Shifting Focus

Change is about the only thing that we’re guaranteed in life.  As many of you know the last year and a half has been a time of big change for my wife and I.  We went from the excitement of her being pregnant, to finding out that our son had a very severe case of CDH, to my wife quitting her job to be with our son every day, to him battling for his life for 8.5 months in the hospital, to lots of medical bills, to me having to take a cut in pay due to the slowdown in the oil field and to me working much less than usual which meant less income.  And that’s just the changes I can think of off the top of my head.

As such, financial matters weren’t our real focus throughout much of 2015 as there were much bigger issues to tackle.  2015 could be defined as a year of treading water financially to say the least.  We made very little progress on our journey to financial independence, but honestly we were just happy that we were on solid enough financial ground that we were able to tread water and not drown.  We had finally gotten on top of all of our finances by the end of 2015 after neglecting many of the issues that had slipped through the cracks throughout the year.

We were hoping that 2016 would bring much calmer waters, but it looks like that won’t be the case.  I’m excited to announce that my wife is pregnant again and we are expecting another child on July 11th.  While 2016 looks to be another transition year for our finances we’re just hoping that everything turns out fine with our new child.  Everything was “normal” during the last pregnancy until the 20th week ultrasound which my wife will reach later this month.  We don’t really expect there to be any issues, but then again we didn’t expect there to be any issues the first time.

Honestly we’re not that worried about this child having CDH, but after spending 8.5 months in the NICU with our son it’s everything else that has us worried.  Our frame of reference for having a child in the NICU and all of the issues that can lead to a baby being admitted there.  It’s one of those situations where our exposure to certain situations creates a bias within our mind of likely outcomes.

Our Current Situation

Anyways back to the topic at hand.  2016 will be another transition year for our finances and investment capital will be much lower than in years past.  For the first half of the year my wife and I have re-prioritized our savings allocation plan.  In years past all savings were funneled into investments; however, we’ll now be working on paying down some debt that we’ve accumulated.

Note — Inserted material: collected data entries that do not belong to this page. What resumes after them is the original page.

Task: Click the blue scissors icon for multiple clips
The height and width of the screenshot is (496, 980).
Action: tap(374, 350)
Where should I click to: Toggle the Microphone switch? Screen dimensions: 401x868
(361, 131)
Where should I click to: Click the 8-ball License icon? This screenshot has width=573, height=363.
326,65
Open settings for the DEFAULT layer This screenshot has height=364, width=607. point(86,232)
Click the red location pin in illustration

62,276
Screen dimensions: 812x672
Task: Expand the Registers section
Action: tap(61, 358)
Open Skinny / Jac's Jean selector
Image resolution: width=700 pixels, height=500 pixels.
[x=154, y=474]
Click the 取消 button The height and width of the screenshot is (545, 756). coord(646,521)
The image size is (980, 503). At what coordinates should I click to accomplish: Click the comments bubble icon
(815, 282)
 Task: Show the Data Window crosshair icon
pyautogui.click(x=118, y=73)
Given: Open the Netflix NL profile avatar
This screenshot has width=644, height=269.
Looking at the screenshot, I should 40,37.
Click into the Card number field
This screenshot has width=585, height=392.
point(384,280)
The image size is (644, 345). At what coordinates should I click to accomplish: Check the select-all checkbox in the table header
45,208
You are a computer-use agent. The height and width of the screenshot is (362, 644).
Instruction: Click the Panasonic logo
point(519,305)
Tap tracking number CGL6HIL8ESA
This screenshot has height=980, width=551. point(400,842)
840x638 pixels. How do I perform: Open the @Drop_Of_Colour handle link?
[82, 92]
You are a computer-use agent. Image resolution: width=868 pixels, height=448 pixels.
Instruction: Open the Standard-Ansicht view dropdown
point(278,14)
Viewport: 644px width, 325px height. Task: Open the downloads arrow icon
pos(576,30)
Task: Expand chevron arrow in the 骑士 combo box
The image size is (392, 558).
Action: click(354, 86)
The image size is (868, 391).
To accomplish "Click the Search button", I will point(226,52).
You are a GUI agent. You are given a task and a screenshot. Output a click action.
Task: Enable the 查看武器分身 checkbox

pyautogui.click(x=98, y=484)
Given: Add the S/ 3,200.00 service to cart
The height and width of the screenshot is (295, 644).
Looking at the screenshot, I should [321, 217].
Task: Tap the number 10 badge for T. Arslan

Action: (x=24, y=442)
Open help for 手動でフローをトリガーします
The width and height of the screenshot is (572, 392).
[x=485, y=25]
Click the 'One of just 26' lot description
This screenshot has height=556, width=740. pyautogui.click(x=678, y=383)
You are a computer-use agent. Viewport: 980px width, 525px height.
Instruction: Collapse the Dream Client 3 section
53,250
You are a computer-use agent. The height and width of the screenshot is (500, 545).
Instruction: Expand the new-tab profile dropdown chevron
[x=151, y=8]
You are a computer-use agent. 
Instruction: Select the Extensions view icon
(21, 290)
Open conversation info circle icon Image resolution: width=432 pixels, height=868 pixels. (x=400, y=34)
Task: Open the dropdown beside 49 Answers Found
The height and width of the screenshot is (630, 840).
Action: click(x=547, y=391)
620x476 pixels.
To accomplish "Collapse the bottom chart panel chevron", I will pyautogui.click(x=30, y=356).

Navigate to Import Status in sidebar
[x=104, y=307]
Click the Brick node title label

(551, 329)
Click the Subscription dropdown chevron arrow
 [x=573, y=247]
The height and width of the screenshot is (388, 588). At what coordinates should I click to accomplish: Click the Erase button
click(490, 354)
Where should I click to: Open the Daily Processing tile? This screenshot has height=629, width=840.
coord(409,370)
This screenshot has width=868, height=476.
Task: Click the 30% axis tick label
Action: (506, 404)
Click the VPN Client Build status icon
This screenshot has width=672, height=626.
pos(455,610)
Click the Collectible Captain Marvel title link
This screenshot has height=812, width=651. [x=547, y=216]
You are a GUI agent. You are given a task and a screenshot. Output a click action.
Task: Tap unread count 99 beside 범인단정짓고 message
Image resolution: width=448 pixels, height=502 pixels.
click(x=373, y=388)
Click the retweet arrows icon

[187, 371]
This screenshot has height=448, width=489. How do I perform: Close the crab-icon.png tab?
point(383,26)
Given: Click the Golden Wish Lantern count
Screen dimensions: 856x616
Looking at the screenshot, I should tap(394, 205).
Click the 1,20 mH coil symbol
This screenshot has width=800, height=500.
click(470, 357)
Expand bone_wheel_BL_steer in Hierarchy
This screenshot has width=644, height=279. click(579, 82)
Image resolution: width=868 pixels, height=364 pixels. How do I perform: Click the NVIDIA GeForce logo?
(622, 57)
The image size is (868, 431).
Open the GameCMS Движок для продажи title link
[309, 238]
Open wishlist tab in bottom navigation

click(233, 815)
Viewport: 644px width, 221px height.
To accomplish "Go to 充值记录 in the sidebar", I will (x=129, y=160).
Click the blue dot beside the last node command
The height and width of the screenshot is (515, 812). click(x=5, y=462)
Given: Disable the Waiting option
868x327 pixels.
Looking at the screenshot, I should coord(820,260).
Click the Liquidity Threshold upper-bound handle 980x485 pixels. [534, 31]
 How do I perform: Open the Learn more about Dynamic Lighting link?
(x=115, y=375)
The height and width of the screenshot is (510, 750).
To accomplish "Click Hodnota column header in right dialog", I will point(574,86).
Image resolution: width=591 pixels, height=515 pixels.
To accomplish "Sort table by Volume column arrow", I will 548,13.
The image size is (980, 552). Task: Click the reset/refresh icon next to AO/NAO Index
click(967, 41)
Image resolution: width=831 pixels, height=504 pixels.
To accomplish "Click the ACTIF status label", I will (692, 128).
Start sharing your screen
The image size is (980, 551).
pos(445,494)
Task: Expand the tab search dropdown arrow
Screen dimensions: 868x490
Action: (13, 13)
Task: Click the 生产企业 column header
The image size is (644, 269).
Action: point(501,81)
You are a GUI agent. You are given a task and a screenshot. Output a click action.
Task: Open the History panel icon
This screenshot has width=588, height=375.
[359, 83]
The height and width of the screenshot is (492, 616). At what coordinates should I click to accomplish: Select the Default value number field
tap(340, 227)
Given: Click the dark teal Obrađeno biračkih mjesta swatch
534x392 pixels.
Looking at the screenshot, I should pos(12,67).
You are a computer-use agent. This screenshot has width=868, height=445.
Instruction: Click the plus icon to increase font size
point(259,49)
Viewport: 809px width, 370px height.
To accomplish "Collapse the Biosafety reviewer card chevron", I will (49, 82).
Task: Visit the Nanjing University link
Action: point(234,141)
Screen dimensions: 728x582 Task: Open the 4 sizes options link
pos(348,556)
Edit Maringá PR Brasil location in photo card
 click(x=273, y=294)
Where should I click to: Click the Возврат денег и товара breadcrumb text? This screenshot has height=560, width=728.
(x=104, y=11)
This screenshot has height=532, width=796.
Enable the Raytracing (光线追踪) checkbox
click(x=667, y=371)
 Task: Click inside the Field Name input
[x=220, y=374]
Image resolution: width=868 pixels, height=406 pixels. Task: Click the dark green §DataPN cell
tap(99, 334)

My wife and I both want her to be a stay at home mom which means that her income will drop to $0 once the school year is over in late May/early June.  While I will have 3 months of family medical leave built back up by July, I expect to only use 1 month of leave assuming that everything is fine with our child.  That means a complete month of $0 income for the household.

Our expenses have crept up due to poor planning on our part as well as bad luck with Luke passing away.  No one expects to need to pay for funeral expenses for their child so we had to take on some debt in order to take care of everything.  Luckily it’s at 0% interest but it added around $320 to our monthly bills.

The big mistake came from when we purchased my wife’s car which came with a hefty $565 monthly payment.  That was all fine and dandy while she was teaching and working full time, but after the pay cut that I’ve had to take and her going to be a stay at home mom that $565 of cash flow could be put to better use.  I know how in the world did we buy a car with a $565 monthly payment????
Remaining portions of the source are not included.